La récurrence de ce principe sera atténué ultérieurement et prendra une forme scénique différente. En effet, régulièrement, les comédiens sur le plateau s’installent en rang (assis sur des fauteuils confortables rouges) devant la salle et ils exposent leur “problèmes”. Si le procédé est courant au théâtre, l’accumulation de ces formes d’adresse semble inscrire la mise en scène dans un processus de dialogue où les comédiens “nous” parlent.
De quoi “nous” parlent-ils ?
De leur vie difficile, du métier d’acteur, de théâtre, de la bonne qu’ils ont récupéré, de la grande actrice Eugénia Ionesco (copie parodiée de l’auteur de Rhinocéros qui vaut pour une critique de l’adulation des roumains pour les Monstres sacrés), de la collusion d’intérêts entre le maire du village et un entrepreneur, d’un mur à construire pour séparer la communauté Tzigane du citoyen roumain, etc. S’affichera d’ailleurs l’adresse internet pour consulter le projet de construction : lignededémarcation.com.
Le tout se donne sous la forme de tableaux où l’hymne national roumain retentit, où le drapeau roumain sert de manteau d’arlequin, où un mur en mousse et un mur de néons habillent le plateau et participent à ces péripéties.

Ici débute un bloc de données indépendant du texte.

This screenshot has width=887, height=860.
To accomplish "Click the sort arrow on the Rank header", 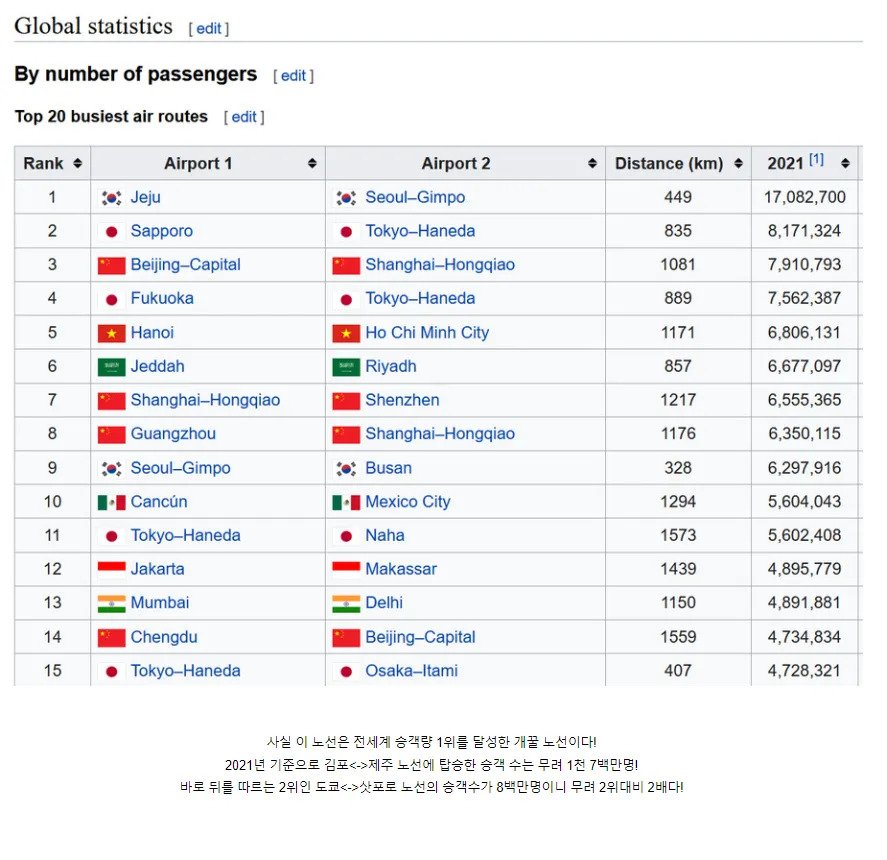I will pos(77,163).

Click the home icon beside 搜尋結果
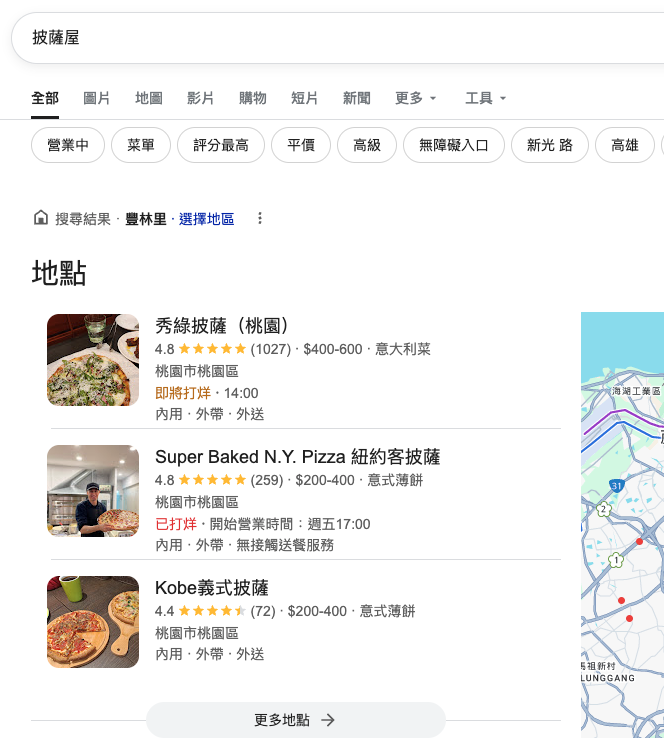pos(41,218)
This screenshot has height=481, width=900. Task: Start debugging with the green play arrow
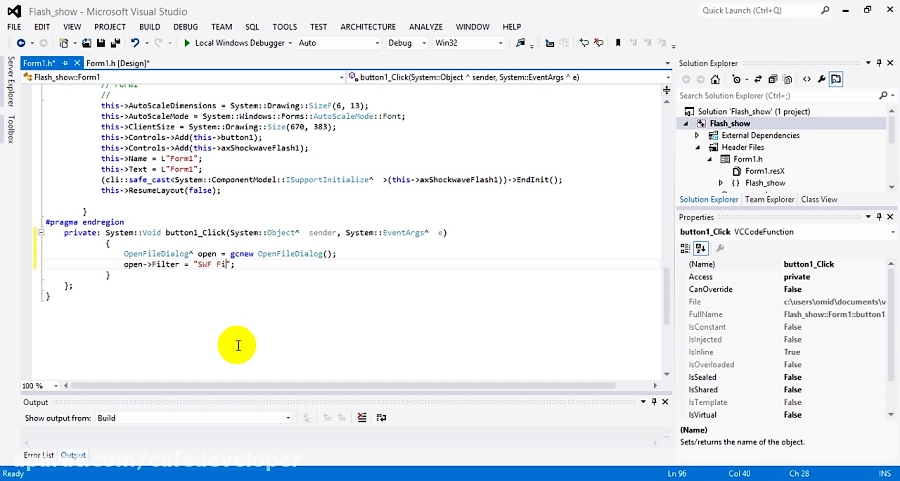point(187,43)
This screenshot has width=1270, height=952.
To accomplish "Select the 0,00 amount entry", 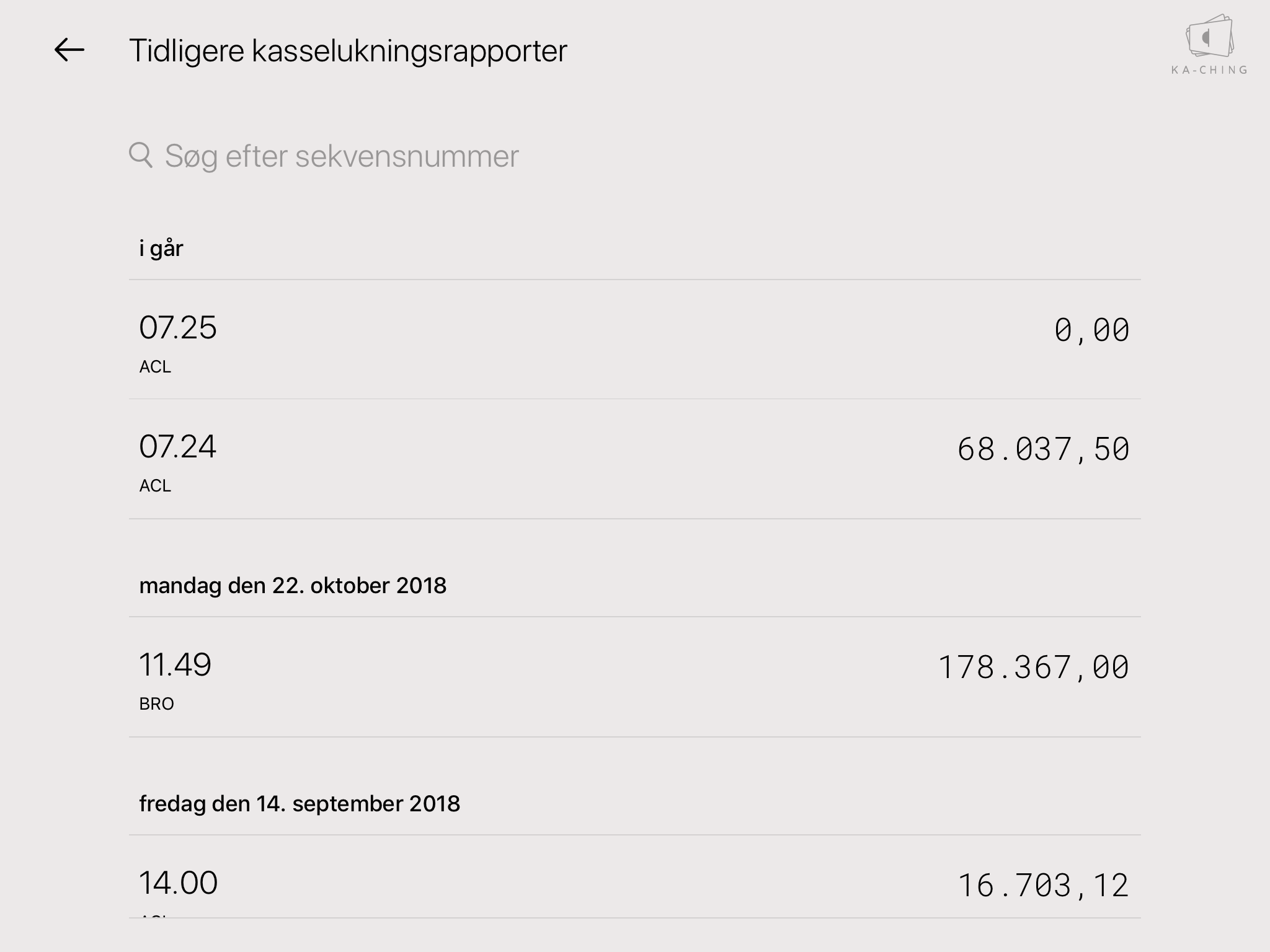I will (1091, 330).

D’un bout à l’autre du processus mis en place, il est bien évidemment question de faire jouer au théâtre la place qui lui revient de droit. À savoir une place de choix où le principe du “théâtre dans le théâtre” permet la navigation entre une réalité quotidienne qui constitue le coeur de la fable, et une mise en scène qui voit les comédiens subir celle-ci au point de les perturber dans leur jeu. Ce qui donne matière au « joue à jouer », en quelque sorte. Principe matérialisé par une ligne transparente que le comédien peut franchir sans que le spectateur puisse la transgresser.
Ainsi sommes-nous pris à témoin d’un monde qui va à vau l’eau. Et de souligner que Gianina Carbunariu souhaiterait, via sa pratique de mise en scène, faire de son théâtre un moyen d’alerte sur ce qui est menacé, sur ce qui se met en place, sur ce qui déraille… l’observation de ces défaillances idéologiques ayant pour territoire l’Europe et les repliements qu’elle connaît : nationalismes et égoismes, individualismes et exclusions, racismes et sectarismes, goût du bouc-émissaire…
Soit un théâtre pavé de bonnes intentions.
Deux heures plus tard, coincé sous un abri de fortune à cause d’un orage diluvien, j’ai eu la chance, finalement, d’être à côté d’une jeune femme roumaine qui parlait de ce théâtre. L’oreille trainante en attendant que les cordes fassent place au ciel bleu, elle disait son plaisir pour ce théâtre et son enthousiasme pour ce qu’elle appelait “le nouveau théâtre roumain”. Visiblement, elle était témoin d’une histoire qui n’était pas la mienne et qui la ravissait. Elle en parlait avec une réelle joie, là où j’avais été juste dépité.